From: Ashish Kalra ashish.kalra@amd.com
[ Upstream commit 38e5f33ee3596f37ee8d1e694073a17590904004 ]
After a panic if SNP is enabled in the previous kernel then the kdump kernel boots with IOMMU SNP enforcement still enabled.
IOMMU device table register is locked and exclusive to the previous kernel. Attempts to copy old device table from the previous kernel fails in kdump kernel as hardware ignores writes to the locked device table base address register as per AMD IOMMU spec Section 2.12.2.1.
This causes the IOMMU driver (OS) and the hardware to reference different memory locations.
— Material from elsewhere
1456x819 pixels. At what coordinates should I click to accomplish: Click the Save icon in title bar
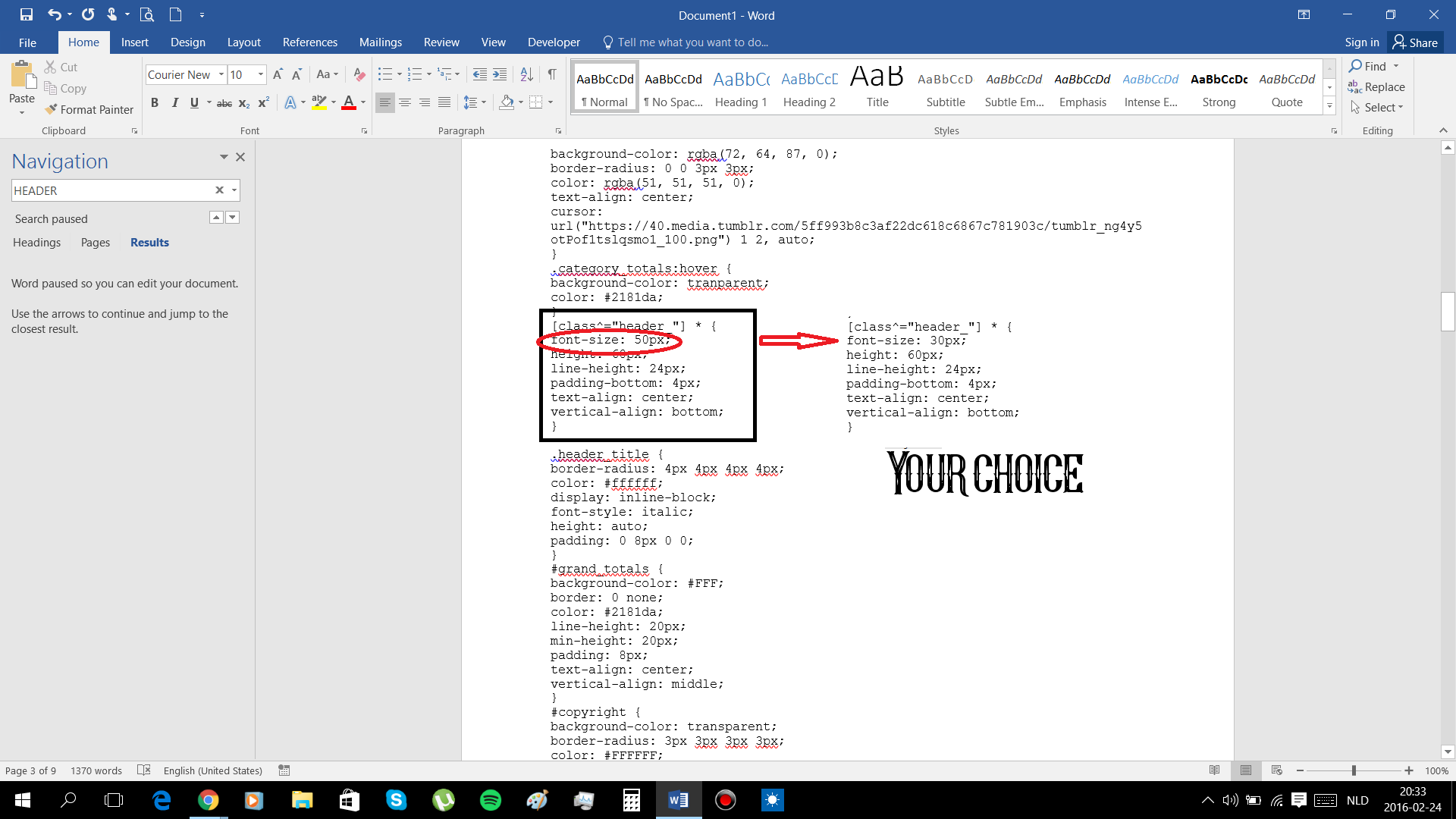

As a result, the IOMMU hardware cannot process the command which results in repeated "Completion-Wait loop timed out" errors and a second kernel panic: "Kernel panic - not syncing: timer doesn't work through Interrupt-remapped IO-APIC".
Reuse device table instead of copying device table in case of kdump boot and remove all copying device table code.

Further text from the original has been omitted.